I will add, these vaccines are not one-and-done shots. Most of them are recommended to be boosted annually, or at minimum every 3 years.

But again, the experts know what is really important. For example, while Bailey has fortunately avoided any major orthopedic problems to date, we know at least one golden retriever who has had both ACLs reconstructed, and other dogs who have had total hip replacements. Advanced orthopedic surgeries, while admittedly costly, are an essential component of the golden retriever’s healthcare armamentarium.

(This probably sounds selfish, but I just hope and pray Bailey doesn’t develop gender dysphoria. I don’t think we can afford to take her down to Cornell to have them surgically construct a neophallus for her.)

Whew. Let’s step back and review. As I said, I’m no expert on these matters, like Albert Bourla. I want to make sure I’ve got all this correct.

Our golden retriever must navigate a healthcare system that cares so much for her health and well-being that it’s willing to intubate and anesthetize her for a tooth cleaning. Cha-ching!

In the name of vaccination, it will repeatedly inject her with numerous inoculations, up to and potentially including rattlesnake toxoid. Cha-ching!

It offers any number of extensive and expensive Orthopedic surgeries – as long as Bailey’s owner pays. Cha-ching!

And yet, when she gets sick with an acute respiratory infection, it tells her to stay home and wait, offers no treatment, and refuses to see her. Even though, should she become severely ill, her emergency health care system has been decimated by corporate profiteers.

Do I paint an accurate picture, or do I exaggerate?

Fortunately, Bailey’s story has a happy ending.

As so many other concerned patients and family members do, we consulted Dr. Internet. I know, I know, patients are supposed to trust the experts, and refrain from doing their own research – but you’ll have to forgive us. After all, it’s the family dog we’re talking about here. And we did discover some interesting information.

According to our research, the most common first-line treatment for kennel cough is doxycycline, an inexpensive, generic, people-antibiotic that’s been around since the 1960’s. The primary purpose of prescribing it here is to treat against Bordetella, the most common bacterial cause of the disease.

Incidentally, Bailey is up to date on all her recommended vaccines, so the fact that she got kennel cough in the first place raises its own set of questions. I won’t head down that rabbit hole here, except to ask:

If a disease doesn’t merit the patient being seen, assessed, and treated when they contract it, why is obsessive vaccination against it so necessary?

My wife called back, and in her very polite but insistent way, explained that if they weren’t going to see Bailey, we were ‘requesting’ a prescription, which in the end they wrote. I half expected them to say, “Doxycycline, but that’s human paste!” To their credit, they didn’t.

You’ll be glad to hear that after commencing empirical, early treatment with a cheap, decades-old, repurposed drug, Bailey improved almost immediately. Whether this was due to the doxycycline, her own immune system (God gave her one too, we must not forget), or both, we cannot be certain. Anyway, the goose honk is gone, her appetite is back, and she’s got the frequent zoomies again.
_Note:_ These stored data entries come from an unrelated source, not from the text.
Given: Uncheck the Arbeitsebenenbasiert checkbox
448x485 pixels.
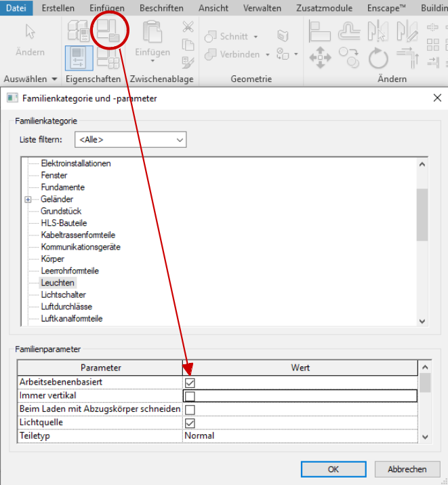Looking at the screenshot, I should (190, 383).
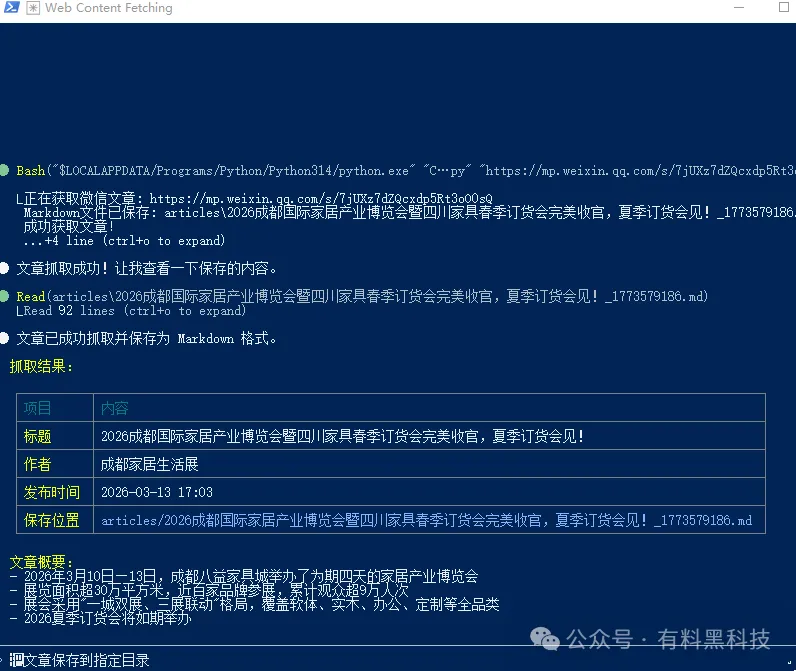Click the 作者 value 成都家居生活展

pyautogui.click(x=150, y=464)
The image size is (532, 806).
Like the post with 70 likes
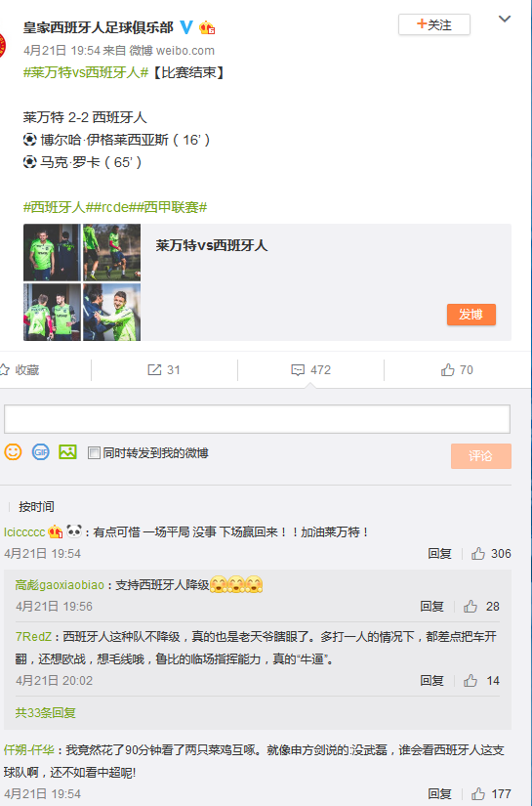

But the whole episode left me with a lingering, uneasy, even unhealthy feeling. It’s not exactly déjà vu, but rather the sensation that I’d been through something very similar – and similarly unpleasant – before.

Whatever could that be?

Author

  • Clayton J. Baker, MD

    C.J. Baker, M.D. is an internal medicine physician with a quarter century in clinical practice. He has held numerous academic medical appointments, and his work has appeared in many journals, including the Journal of the American Medical Association and the New England Journal of Medicine. From 2012 to 2018 he was Clinical Associate Professor of Medical Humanities and Bioethics at the University of Rochester.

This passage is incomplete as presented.